[Collected data entries]

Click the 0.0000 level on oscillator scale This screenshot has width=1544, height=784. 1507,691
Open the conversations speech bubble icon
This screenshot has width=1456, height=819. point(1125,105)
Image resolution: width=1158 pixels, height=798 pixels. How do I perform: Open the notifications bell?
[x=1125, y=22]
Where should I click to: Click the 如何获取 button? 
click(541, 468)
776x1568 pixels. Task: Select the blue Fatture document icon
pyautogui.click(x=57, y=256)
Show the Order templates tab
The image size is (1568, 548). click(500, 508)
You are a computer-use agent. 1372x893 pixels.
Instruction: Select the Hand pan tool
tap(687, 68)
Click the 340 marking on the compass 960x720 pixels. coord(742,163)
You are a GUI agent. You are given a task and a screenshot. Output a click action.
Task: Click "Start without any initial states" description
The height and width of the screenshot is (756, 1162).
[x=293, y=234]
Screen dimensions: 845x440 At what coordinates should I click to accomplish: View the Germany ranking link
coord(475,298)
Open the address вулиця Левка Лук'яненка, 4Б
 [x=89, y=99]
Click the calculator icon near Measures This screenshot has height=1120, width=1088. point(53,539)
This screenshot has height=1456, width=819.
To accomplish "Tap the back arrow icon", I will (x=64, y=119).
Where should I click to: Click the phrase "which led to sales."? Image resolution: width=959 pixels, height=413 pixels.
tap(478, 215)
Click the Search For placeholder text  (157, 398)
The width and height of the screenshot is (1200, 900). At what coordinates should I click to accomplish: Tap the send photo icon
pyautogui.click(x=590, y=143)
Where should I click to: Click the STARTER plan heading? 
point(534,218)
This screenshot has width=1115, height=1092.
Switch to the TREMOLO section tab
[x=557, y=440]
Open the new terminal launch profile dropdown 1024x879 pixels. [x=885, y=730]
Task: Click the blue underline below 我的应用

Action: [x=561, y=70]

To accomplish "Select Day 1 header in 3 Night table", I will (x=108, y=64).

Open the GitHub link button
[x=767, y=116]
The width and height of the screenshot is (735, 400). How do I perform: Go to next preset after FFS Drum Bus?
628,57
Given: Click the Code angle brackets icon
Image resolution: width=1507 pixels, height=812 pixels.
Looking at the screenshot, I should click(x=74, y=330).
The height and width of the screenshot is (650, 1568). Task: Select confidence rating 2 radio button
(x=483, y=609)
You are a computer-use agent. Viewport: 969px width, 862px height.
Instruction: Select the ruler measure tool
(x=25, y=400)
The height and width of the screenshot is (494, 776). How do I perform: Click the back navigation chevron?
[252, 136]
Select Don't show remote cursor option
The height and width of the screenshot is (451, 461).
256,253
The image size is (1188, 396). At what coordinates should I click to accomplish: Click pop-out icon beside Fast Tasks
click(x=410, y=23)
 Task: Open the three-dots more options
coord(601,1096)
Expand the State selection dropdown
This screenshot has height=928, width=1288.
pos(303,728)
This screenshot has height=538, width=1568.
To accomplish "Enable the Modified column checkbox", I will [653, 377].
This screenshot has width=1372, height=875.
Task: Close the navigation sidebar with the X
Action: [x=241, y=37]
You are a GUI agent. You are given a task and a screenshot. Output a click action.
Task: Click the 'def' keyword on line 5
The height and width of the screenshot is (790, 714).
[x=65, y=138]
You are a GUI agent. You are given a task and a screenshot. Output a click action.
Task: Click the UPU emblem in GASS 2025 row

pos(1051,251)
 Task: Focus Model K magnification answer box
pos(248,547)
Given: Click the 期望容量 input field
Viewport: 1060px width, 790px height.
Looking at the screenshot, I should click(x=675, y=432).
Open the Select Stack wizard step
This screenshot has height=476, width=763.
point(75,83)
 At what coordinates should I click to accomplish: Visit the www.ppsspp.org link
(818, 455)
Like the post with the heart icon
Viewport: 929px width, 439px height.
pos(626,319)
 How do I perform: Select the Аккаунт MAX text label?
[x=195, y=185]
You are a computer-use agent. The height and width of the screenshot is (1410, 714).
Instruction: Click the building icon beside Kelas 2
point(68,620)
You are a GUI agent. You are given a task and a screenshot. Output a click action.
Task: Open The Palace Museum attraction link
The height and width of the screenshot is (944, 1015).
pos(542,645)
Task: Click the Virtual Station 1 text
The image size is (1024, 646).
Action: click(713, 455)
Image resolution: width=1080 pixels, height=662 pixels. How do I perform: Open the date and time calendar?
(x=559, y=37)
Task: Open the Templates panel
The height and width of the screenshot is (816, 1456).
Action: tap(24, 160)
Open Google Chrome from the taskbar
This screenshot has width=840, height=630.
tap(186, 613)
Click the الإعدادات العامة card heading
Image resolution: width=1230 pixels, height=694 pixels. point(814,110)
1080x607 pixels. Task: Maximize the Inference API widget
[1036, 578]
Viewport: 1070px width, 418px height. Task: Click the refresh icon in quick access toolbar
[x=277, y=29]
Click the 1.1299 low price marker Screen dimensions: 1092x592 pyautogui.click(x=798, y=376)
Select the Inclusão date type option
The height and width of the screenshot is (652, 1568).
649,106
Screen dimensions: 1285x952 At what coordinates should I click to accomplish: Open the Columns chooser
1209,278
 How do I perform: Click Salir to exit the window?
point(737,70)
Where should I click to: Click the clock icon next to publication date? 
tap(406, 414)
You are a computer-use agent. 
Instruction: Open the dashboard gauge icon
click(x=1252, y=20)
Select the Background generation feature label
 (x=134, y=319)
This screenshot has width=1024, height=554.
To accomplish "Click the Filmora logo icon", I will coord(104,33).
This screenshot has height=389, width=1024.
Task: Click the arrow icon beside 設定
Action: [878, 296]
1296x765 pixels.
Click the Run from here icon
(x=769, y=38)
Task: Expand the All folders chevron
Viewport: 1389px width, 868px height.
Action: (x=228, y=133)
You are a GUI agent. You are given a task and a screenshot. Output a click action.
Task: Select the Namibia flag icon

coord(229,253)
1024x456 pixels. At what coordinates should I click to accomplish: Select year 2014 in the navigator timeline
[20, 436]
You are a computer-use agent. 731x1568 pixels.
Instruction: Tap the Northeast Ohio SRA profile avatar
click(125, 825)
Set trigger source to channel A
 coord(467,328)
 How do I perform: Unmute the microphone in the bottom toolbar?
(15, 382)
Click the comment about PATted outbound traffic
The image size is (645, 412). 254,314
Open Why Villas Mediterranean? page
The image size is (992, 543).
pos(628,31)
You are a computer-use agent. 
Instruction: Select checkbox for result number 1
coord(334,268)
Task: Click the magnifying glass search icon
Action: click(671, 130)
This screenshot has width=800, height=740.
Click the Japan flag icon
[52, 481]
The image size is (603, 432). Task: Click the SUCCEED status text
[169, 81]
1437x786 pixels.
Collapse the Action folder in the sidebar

■ Task directions: From the entries, copy every line in which the string "dropdown" can be found.

■ Task solution:
Open the new terminal launch profile dropdown 1024x879 pixels. [x=885, y=730]
Expand the State selection dropdown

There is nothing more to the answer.